The Python programming language is a hit for data science and machine learning projects on high-powered hardware, but one of its weaknesses is speed.
Anaconda, a company that provides a leading distribution of Python for data science, wants to change that by supporting Pyston — a new implementation of Python that sheds debugging features for speed.
Pyston, created by Kevin Modzelewski, was open-sourced in May with the promise of a 30% acceleration in Python code. Modzelewski was an engineer at Dropbox, which was a major user of Python and hired the language’s creator Guido van Rossum for five years from 2013 to improve its code.
Anaconda has now hired Modzelewski and fellow lead developer Marius Wachtler who have been tasked with building the project’s community of users, contributors, and maintainers to ensure its long-term sustainability.
“Support from Anaconda will enable us to put Pyston into the hands of more users faster than ever before,” said Modzelewski in a statement. Anaconda claims to have more than 25 million users.
Pyston executes programs on average 20% to 50% faster than standard Python, according to Anaconda.
The Python implementation was developed at Dropbox between 2014 and 2017. It was launched as a new project in 2020 as Pyston v2.
Pyston, which is derived from the official CPython from the Python Software Foundation, will remain an open-source project. With Anaconda, the project will focus on improving compatibility with Python’s legion of packages that have helped make it dominant in data science and machine learning as well as bringing Pyston to more hardware.
“The new Pyston 2.x series is a complete rewrite of the codebase from scratch, starting from a fork of CPython 3.8,” Anaconda says in a blogpost detailing its plan to become a general-purpose accelerator of all Python applications.
Anaconda co-founder Peter Wang told ZDNet recently that it was “incredibly awkward to use Python to build and distribute any applications that have actual graphical user interfaces.”
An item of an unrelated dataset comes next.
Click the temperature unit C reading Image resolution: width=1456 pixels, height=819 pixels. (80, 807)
“On desktops, Python is never the first-class language of the operating system, and it must resort to third-party frameworks like Qt or wxPython,” he said.
Besides data science, Python’s strengths are in tying together backend systems.
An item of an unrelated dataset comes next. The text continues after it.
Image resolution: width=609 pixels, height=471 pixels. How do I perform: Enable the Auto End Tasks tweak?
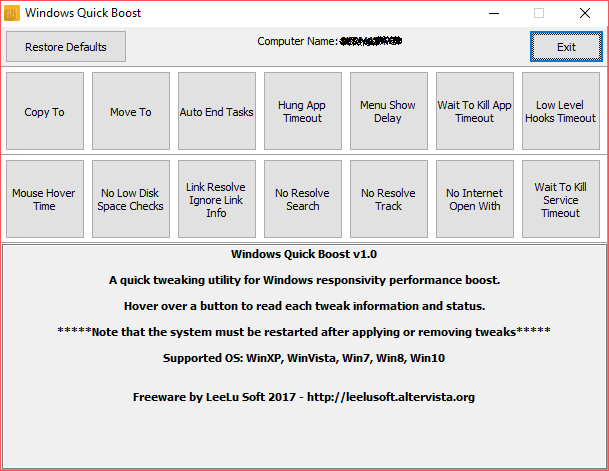click(216, 112)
Van Rossum, who is now employed by Microsoft, is trying to make Python twice as fast in Python version 3.11 — one stem of three Python branches planned for 2022. The latest stable version of Python is version 3.9.7.
Anaconda has already had involvement in Python optimization, scalability, and performance projects.
“One of Anaconda’s oldest open-source projects is the Numba compiler, an LLVM-based JIT compiler for numerical Python functions running on the CPU or GPU. As a result, we’ve been thinking about Python compilers for a long time, and we see the potential for Pyston to quickly bring faster Python to a mainstream audience.
“Numba addresses many numerical use cases very well but cannot optimize entire programs, and it does not address the wider world of Python use cases. Pyston comes at the Python compilation problem from a different direction. Still, common ancestry with the CPython interpreter means that Numba “just works” with it, and the two systems can be used in tandem within the same program. Numba can speed up individual functions by 2-10x (or more), and Pyston can improve the performance of everything else.”
Anaconda also reckons Pyston improvements can be upstreamed to CPython and dovetail with van Rossum’s plans at Microsoft plans to significantly speed up Python.